▶
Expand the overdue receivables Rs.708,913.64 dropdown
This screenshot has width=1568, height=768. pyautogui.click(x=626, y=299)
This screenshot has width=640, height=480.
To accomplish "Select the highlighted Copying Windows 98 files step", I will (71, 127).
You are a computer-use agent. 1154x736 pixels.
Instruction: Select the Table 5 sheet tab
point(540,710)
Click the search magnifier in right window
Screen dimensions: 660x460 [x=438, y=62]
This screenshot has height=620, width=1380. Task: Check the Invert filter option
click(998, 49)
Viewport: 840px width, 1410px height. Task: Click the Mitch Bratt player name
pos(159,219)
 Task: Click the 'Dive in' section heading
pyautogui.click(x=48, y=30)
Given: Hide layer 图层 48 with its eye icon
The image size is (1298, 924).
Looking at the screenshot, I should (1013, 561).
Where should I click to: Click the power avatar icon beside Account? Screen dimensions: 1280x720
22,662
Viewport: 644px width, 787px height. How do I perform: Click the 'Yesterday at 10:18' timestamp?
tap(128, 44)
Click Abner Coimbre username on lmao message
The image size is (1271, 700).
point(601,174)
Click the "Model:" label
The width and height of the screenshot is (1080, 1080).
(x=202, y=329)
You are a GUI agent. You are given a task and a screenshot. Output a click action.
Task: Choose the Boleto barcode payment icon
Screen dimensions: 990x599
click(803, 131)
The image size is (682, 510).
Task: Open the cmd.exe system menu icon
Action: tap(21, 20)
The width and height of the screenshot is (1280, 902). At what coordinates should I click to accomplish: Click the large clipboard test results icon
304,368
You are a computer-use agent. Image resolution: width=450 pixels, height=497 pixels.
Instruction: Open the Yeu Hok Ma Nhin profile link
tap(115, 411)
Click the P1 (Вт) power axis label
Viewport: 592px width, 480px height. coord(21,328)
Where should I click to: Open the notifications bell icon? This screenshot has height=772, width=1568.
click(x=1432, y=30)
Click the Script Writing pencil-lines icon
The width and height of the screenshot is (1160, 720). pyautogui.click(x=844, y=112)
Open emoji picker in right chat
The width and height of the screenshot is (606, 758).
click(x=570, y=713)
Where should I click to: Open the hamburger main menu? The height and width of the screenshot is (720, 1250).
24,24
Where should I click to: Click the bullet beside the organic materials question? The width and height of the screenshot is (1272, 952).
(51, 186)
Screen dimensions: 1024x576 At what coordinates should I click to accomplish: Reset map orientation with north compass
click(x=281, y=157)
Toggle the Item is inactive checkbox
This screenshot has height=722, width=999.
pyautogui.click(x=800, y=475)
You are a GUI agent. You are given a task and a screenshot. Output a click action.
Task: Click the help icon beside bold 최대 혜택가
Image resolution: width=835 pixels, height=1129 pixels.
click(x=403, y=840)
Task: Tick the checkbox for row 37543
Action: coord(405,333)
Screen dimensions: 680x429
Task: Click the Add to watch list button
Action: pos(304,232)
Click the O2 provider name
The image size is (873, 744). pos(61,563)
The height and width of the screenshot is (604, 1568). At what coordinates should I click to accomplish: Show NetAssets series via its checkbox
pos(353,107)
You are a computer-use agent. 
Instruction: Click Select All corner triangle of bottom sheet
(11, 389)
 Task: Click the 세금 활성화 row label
◀
→ **Exercise requirements**
Look through the entries above. Copy each line in which the string "computer" occurs.

→ **Task result**
You are a computer-use agent. 1154x736 pixels.
You are a computer-use agent. Image resolution: width=450 pixels, height=497 pixels.
You are a computer-use agent. 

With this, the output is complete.